The next version (WFS 3.0) is intended to break free of this legacy and will specify a modernized service that aligns with the current architecture of the Web and the Spatial Data on the Web Best Practices. The key changes are:

  • Architecture: WFS now supports and is consistent with HTTP and HTTPS. In previous versions, HTTP has been used mainly as a tunnel for WFS messages. In addition, the resources provided by the service include hypermedia controls in their representations to guide the user of a WFS.
  • Encodings: Previous versions were strongly tied to XML (Capabilities documents, XML schemas, Filter Encoding expressions, GML encoding). This version has been written with HTML, JSON and XML as encodings in mind, because these are common encodings today, but no encoding is mandatory and other encodings may be used as well. HTTP is designed to support the use of multiple formats and defines rules how servers can return the encoding that the client can handle best (“content negotiation”).
  • Reuse: The use of WFS-specific resources or components will be minimized and, where available, existing industry-standards that are commonly used by developers are used instead.
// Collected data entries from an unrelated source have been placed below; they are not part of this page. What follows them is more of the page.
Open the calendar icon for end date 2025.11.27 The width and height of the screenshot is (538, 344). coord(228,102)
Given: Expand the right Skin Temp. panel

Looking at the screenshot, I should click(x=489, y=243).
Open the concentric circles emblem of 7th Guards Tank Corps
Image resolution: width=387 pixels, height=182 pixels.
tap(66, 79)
The most important example for this is the use of OpenAPI definition instead of OGC-specific "Capabilities" documents.
  • Modularization: The WFS 2.0 standard, together with the Filter Encoding 2.0 standard, specifies a powerful, but complex service interface. In order to better support implementations that only need a relatively simple service or client, the next version should be modularized into multiple parts. The first part (the "core") should specify a simple interface to access spatial data that is sufficient for cases that do not require support for transactions, complex data structures, rich queries, custom coordinate reference systems, etc. Additional parts will specify extensions to this part to meet the needs of use cases that require such capabilities.
  • Schemas: Previous versions required XML schemas for all feature types and valid XML documents. While the capability to support application schemas should be maintained, it should no longer be required that rigid schemas are provided and used for validation of feature data.
  • Security: WFS 2.0 does not specify how services may be secured and some requirements are incompatible with secured services that still conform to the standard. The use of OpenAPI would address this issue, too. Web Feature Services may be secured using security schemes that are commonly used on the Web today (e.g., OAuth2) and that developers are familiar with.

As a result of this modernization, WFS 3.0 implementations will not be backwards compatible with WFS 2.0 implementations per se. However, it is a design goal to define WFS 3.0 in a way so that the WFS 3.0 interface can be mapped to an WFS 2.0 implementation - at least for the capabilities that were already in scope in WFS 2.0.

WFS 3.0 is intended to be simpler and more modern, but still an evolution from the previous versions and their implementations.

The goal is to develop part 1 of WFS 3.0, the foundation for the new version, as quickly as possible and work on additional parts after that, driven by community interest.

An important aspect is to ensure that implementing the standard will lead to efficient implementations, happy developers of both server and client components, and satisfied users of such components.

This has several aspects:

  • Before finalizing parts of the next version of WFS, it must be verified that these goals are met. I.e., working implementations of all capabilities must be available and tested. Implementation feedback must be taken into account.
  • A consequence of this is that the period between the availability of what is considered a mature draft and the finalization of the specification may be longer than in the past, depending on the availability of evidence about the suitability of the specification based on implementations.
  • Developers, including those that are not active in OGC or ISO/TC 211, should be encouraged as early as possible to implement the draft and provide feedback. An aspect of this is public access to drafts from the beginning.
  • The use of GitHub in the development is intentional as this is the environment that many developers are familiar with and use on a daily basis.